On a sunny, subzero day 20 or so years ago, the great-grandson of a Kansas homesteader related one of the most important lessons passed on to him by his family’s boom-bust-boom generations of dry land farming.
“My grandfather,” he offered, “taught us that it’s not the choices you make in the bad times that usually cause you the most trouble. Instead, it’s the choices you make in the good times that often lead to the biggest disasters.
“There’s a lot of wisdom in that idea,” said his grandson, a respected financial expert about to serve his nation as a member of the Board of Governors of the Federal Reserve System.
Timely advice
That Kansas insight is as timely now as it might have been in 1915 or 1975 because the good times aren’t just rolling in agriculture today, they’re roaring.
The strongest evidence of the present rocket ride island prices; they’re past the moon and headed to Mars. Wow, $14,000 an acre in Iowa, $8,000+ an irrigated acre in Nebraska?
Given that blue, blue sky, it won’t be long before we see the proverbial bridge in Arizona offered for sale as a “uniquely elevated solar ranch.”
And yet, when the hard evidence of flying times is stacked up against nervous stomachs, the hard evidence is very hard to refute.
For example, current stocks of major crops — record low stored corn, ridiculously short soybean levels, better but still historically low wheat stocks, cotton supplies the lowest since 1924/25 — and the production year not even close to bloom, who’s to say $7 corn, $14 beans and $2 cotton (per pound!) aren’t right?
Steep prices, however, carry steep consequences.
Nation’s pantry bare
A huge one is the bare cupboard at the nation’s pantry, the Commodity Credit Corporation.
As of Feb. 7, the latest monthly look-see, the CCC held not one pound of butter, nary a slice a cheese, no corn, not one soybean and zero wheat. In fact, the CCC currently has nothing in-hand, on hand or near-to-hand. Not one bushel, hundredweight, pound or bale of barley, sunflowers, butter, cotton, dry peas, flax, nonfat dry milk, honey, chickpeas or sorghum, let alone one kernel of any major food or feed grain.
The Mother Hubbard act isn’t an act; it’s a fact dictated by price and policy.
Drivers
The price part rides on today’s hot markets.
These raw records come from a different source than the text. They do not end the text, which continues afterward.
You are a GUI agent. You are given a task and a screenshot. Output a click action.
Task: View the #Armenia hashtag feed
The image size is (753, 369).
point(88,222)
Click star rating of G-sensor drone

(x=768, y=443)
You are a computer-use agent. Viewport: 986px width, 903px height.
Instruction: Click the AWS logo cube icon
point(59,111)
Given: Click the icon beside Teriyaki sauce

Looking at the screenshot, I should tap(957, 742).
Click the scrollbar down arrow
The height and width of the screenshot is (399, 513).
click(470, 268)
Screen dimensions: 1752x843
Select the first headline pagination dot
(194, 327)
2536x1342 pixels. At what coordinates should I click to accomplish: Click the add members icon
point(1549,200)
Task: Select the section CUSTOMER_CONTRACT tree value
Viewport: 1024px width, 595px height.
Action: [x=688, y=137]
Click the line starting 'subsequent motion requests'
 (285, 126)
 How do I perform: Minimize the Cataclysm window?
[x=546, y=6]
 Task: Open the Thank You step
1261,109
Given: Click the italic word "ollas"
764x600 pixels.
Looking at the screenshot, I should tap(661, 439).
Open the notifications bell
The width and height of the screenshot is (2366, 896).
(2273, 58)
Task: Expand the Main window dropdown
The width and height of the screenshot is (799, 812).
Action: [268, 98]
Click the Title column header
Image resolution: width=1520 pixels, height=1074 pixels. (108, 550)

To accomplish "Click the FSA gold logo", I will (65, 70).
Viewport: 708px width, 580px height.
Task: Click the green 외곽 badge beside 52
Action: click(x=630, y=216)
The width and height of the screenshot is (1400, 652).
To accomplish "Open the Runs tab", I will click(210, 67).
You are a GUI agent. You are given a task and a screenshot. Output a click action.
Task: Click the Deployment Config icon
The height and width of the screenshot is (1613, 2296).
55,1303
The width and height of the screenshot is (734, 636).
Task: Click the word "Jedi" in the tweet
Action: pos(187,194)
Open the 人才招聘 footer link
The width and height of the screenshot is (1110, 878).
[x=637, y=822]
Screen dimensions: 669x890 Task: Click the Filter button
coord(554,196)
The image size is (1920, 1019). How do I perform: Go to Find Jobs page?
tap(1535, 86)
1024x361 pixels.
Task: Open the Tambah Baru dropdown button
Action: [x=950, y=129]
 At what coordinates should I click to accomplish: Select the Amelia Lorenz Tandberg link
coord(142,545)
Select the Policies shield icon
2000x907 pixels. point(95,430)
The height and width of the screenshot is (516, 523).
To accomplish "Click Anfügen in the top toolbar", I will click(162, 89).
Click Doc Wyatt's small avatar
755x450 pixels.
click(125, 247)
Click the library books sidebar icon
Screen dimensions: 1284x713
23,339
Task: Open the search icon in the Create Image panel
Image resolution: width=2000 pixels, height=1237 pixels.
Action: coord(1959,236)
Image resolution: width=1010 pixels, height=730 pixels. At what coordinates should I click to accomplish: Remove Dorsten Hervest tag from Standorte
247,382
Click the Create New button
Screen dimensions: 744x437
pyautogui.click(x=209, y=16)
Current commodity prices are so far above U.S. Department of Agriculture’s loan prices — the legal price producers receive when posting their crops as collateral for short term USDA loans — that few are “loaning” their production and no one is forfeiting crops to the government as repayment.
As such, the usual method of building government stocks, forfeitures, has gone the way of $2 corn.
Policy, too, plays an enormous role. Congress has used recent farm bills to lower loan rates as a way to limit government’s role and taxpayer cost in U.S. agriculture. As the rates fell, short term CCC loans became less attractive.
Fewer loans means fewer possible defaults and, in turn, fewer government stocks.
That policy, of course, limits government costs but it also limits government assistance should calamity strike.
Given the nation’s bottom-of-the-barrel “free” stocks, those held by the market, and not even one paper sack of groceries in the CCC pantry, how fast and far would food prices climb if just the threat of drought appeared anytime in the next six months? Right.
So, let’s be wise as we begin to examine the key elements of the 2012 farm bill. Let’s use these extraordinarily good times to build a stronger, smarter farm and food policy that, at the very least, begins to restock our empty national cupboard.
After that we can look at, say, elevated solar ranches in Arizona.